My first hybrid meeting

I had my first hybrid meeting today. Six people in the same room and four in different locations. Being able to offer the meeting as a hybrid physical/virtual rather than only virtual had its advantages and it was interesting to begin thinking and learning about how to make hybrid working great.

Personally, I’m hundred percent behind work being virtual, remote and asynchronous, but that doesn’t mean that there isn’t something interesting to explore around hybrid ways of working. A hybrid meeting specifically, and a hybrid way of working more generally, seems to be usually defined as some people in the office and some working from home. I think we can do better than that. I think we can have a more inspiring vision of what hybrid working could be. Hybrid should be able to offer the best of both physical and virtual.

I don’t have the answers. I don’t know how to make hybrid working effective and inspiring, but I have some random ideas…

Some axes for thinking about hybrid work

More physical/more virtual: (Where people are when they are interacting) – This is the main thing people think about when they talk about hybrid. I wonder if location is a bit of red herring and really we should be thinking about the numbers of people in the locations. How many people are in the same space and how many are in different places.

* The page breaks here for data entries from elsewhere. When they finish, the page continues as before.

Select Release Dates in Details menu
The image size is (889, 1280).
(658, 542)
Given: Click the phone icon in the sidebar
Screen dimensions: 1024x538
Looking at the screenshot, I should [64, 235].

The split of these numbers must surely affect the dynamics of the meeting. Nine in the room and one virtual will give a different experience of the meeting than if its two in the room and eight virtual. So knowing the numbers and choosing how to run the meeting accordingly

Synchronous/asynchronous (When people interact) – Synchronous means everyone is involved at the same time. Arguably, asynchronous isn’t actually a meeting, but if the purpose of a meeting is to discuss a topic, make a decision, etc., then those things can be achieved asynchronously. If part of figuring what good hybrid working looks like is to make better use of asynchronous communication so that the synchronous parts serve a more specific and perhaps high value then

Codifiable/non-codifiable knowledge (How information is understood) – Knowledge that can be codifable into written information and explained is different to non-codifiable knowledge. Think about the difference between teaching someone how to fix a bike (codifiable) and ride a bike (non-codifiable, must be experienced). Meetings mostly deal with knowledge that has been previously codified in order for it to be shared with others. However, meeting are also social gatherings with all kinds of interaction dynamics between the people involved, and that is non-codifiable. How much social interaction, hierarchy, relationships, etc., affect what goes on in a meeting should be a consciously designed choice.

Ignore the stats

A Boston Consulting Group study of 2,000 UK employees revealed that 67% of those working remotely since COVID-19 want to be able to split their time between the physical workplace and home working in the future. So? That doesn’t tell you how the people you work with want to work. There are far more options than just ‘in the office’ or ‘at home’. We should be capable of considering work in far more flexible ways (including measuring work by the value it provides not the hours it takes, but that’s for another time).

Technology matters

A hybrid meeting where all the virtual attendees are on the same small laptop screen is likely to be difficult for everyone. At the other end of the scale, a well-designed room with a large monitor, multiple microphones, cameras that ensure everyone can be seen, etc., could completely change the experience. All that video screen meeting fatigue could quickly become immersive audio-visual experience fatigue for the people in the room, but help those in different locations know what it going on in the room.

Lots of companies are developing technology for hybrid working and are betting on it becoming the dominant working model, so they don’t really offer a balanced view of the pros and cons, but an interesting thing to consider is how all the focus is on what can be done in the meeting room for the supposed benefit of those not in the room. It’s quite an assumption that those in different places want to be more aware of what’s going on in the room. Perhaps one of benefits for those virtual attendees is the reduced cognitive load of not having to be aware of who’s sitting where, who’s replying to emails, who keeps fidgeting (usually me).

Involvement isn’t dependent on format

Are the virtual attendees at a disadvantage to the physical attendees when it comes to being recognised and taken notice of? Well, making people feel included depends on the cultural norms and social skills of those in the meeting. It should be a part of all good meetings, whether hybrid, virtual or physical. If people are being excluded from the conversation, blaming the technology abdicates our responsibility for finding ways to help people be included in the ways that work for them. In physical meetings its things like seating arrangements that create those barriers, but do we blame the seats?

The language we use

How we refer to the meeting as taking place in the room, with those not in the room ‘dialing in to the meeting’ affects how different groups of people are perceived. Considering the language we use, in fact probably coming up with new language, will be an important part of how/if/when hybrid working gets accepted and adopted in organisations.

Make everyone be virtual, even if some of them are in the same place.

I can see how this seems like it’s equalising the experience for everyone by making it a virtual meeting, but if we want to explore how to make good hybrid meetings then we’re going to have to hold meetings where some people are in the same room and others aren’t, and find different patterns of interacting that work for everyone. The way meetings were/are traditionally structured, with a chairperson controlling the agenda, is a demonstration of power that worked primarily for that person, and should be challenged in every modern organisation along with all the other power dynamics.

What next?

If the discussion about hybrid working does only one thing, let it be that we get better at consciously designing effective interaction patterns at work.